++++ PASSAGE ++++

Thursday, 4 Jun 2020

Brit ISIS gang ‘The Beatles’ to face death penalty after extradition to the US

Two British men, El Shafee Elsheikh and Alexanda Kotey are reportedly among the group as US prosecutors look to try the hostage-taking conspirators. The two attackers were labelled as ‘George and Ringo’ of the gang and are accused of belonging to a four-man terrorist cell of executioners.

The group has been accused of the brutal beheading of journalist, James Foley and a number of other high-profile captives.

Elsheikh and Kotey were captured in January last year which began an international row over where the pair should be tried.

According to the Washington Post, the two men had been transferred to US custody on Wednesday evening.

The move to do so was expedited following the Turkish assault in northeastern Syria which could jeopardise their custody with Kurdish-led Syrian Democratic Forces.

++++

PROMPT 1:
In the article about the ISIS "Beatles" extradition, which newspaper reported that the two men had been transferred to US custody?

++++ EXERCISE INPUTS ++++

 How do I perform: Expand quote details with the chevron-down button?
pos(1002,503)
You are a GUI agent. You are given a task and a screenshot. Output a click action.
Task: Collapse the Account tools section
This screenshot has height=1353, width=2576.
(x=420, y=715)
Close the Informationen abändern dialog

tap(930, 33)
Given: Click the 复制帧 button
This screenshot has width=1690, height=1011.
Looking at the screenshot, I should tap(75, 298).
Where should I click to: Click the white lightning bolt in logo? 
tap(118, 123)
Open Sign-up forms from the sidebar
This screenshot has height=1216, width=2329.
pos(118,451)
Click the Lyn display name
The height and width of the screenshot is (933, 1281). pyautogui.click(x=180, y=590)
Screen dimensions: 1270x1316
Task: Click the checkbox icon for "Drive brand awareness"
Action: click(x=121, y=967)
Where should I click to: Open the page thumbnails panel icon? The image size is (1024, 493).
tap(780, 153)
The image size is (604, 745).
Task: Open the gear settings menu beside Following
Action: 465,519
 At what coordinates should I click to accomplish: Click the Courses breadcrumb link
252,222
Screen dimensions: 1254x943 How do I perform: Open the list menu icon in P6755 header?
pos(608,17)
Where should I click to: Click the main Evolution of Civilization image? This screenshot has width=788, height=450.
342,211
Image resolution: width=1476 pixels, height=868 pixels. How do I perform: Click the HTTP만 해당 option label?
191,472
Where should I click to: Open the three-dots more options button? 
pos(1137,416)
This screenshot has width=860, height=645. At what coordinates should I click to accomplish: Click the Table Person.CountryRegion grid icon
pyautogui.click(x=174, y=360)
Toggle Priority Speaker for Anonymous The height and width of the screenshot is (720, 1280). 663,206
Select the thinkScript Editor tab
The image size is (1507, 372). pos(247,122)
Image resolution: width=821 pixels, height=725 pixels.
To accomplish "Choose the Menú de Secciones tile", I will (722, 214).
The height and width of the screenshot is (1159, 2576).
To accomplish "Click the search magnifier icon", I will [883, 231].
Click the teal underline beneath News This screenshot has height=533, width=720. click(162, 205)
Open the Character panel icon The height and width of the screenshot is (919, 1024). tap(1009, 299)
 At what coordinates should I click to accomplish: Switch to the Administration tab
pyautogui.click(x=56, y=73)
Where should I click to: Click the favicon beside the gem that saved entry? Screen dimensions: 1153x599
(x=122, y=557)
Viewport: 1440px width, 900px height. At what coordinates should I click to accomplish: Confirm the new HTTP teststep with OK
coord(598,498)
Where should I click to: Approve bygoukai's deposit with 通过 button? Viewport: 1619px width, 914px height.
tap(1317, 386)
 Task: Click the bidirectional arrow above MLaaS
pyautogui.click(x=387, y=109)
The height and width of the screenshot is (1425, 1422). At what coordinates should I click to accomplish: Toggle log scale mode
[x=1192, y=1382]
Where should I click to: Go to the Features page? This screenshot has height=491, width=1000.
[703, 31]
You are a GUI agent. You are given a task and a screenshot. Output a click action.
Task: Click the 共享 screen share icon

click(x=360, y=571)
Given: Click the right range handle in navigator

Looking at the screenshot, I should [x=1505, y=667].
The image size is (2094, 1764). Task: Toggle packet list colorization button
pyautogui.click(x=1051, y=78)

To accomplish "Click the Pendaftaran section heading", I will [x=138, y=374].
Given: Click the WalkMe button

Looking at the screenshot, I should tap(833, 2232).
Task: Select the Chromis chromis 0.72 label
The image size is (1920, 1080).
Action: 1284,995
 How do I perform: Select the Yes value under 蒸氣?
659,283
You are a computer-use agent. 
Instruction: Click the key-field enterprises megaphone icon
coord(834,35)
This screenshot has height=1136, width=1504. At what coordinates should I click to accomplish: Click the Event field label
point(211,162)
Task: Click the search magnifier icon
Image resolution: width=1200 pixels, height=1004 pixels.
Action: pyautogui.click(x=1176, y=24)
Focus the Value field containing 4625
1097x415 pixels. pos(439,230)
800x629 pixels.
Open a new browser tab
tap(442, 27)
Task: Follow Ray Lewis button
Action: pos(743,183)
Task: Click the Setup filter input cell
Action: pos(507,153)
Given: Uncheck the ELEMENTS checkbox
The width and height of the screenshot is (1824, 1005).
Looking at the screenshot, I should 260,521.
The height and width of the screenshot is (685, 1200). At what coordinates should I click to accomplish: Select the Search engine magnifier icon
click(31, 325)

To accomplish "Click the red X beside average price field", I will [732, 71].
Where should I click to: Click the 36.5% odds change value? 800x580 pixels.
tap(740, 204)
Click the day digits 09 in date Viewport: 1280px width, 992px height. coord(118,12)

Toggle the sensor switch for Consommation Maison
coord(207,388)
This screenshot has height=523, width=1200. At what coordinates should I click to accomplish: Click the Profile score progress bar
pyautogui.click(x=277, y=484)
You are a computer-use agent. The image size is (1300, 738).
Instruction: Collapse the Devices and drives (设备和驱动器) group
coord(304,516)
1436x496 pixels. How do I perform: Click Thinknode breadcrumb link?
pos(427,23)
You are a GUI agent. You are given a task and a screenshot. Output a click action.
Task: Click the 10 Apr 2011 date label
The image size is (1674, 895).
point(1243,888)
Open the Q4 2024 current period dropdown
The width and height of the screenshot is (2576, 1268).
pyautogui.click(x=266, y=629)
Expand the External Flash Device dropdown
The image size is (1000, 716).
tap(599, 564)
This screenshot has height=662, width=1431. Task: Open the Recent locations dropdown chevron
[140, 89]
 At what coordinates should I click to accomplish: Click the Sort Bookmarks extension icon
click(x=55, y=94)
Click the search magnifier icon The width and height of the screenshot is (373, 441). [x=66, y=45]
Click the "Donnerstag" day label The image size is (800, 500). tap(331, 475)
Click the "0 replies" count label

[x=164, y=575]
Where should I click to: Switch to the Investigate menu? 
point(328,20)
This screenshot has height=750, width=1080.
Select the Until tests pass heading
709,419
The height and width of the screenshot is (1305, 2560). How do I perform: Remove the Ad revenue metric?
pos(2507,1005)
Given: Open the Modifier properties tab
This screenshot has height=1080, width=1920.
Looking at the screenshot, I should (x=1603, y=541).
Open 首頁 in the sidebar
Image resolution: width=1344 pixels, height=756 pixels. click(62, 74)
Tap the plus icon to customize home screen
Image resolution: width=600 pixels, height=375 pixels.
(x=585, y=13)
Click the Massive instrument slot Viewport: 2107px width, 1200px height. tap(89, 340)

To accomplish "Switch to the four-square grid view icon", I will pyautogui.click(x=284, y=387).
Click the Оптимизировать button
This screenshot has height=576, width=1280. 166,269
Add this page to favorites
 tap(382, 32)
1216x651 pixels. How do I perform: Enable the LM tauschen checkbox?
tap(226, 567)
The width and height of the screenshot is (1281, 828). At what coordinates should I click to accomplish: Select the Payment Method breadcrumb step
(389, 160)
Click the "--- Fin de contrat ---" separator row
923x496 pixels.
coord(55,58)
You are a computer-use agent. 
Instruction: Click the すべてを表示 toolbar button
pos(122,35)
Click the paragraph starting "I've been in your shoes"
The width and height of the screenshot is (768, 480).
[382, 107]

++++

PROMPT 2:
Rewrite the entries starting at the line that contains "This screenshot has width=860, height=645." and stopping after the line that contains "Click the teal", with "magnifier" changed to "magnifying glass" and nothing else altered.

ANSWER 1:
The Washington Post.

ANSWER 2:
This screenshot has width=860, height=645. At what coordinates should I click to accomplish: Click the Table Person.CountryRegion grid icon
pyautogui.click(x=174, y=360)
Toggle Priority Speaker for Anonymous The height and width of the screenshot is (720, 1280). 663,206
Select the thinkScript Editor tab
The image size is (1507, 372). pos(247,122)
Image resolution: width=821 pixels, height=725 pixels.
To accomplish "Choose the Menú de Secciones tile", I will (722, 214).
The height and width of the screenshot is (1159, 2576).
To accomplish "Click the search magnifying glass icon", I will [883, 231].
Click the teal underline beneath News This screenshot has height=533, width=720. click(162, 205)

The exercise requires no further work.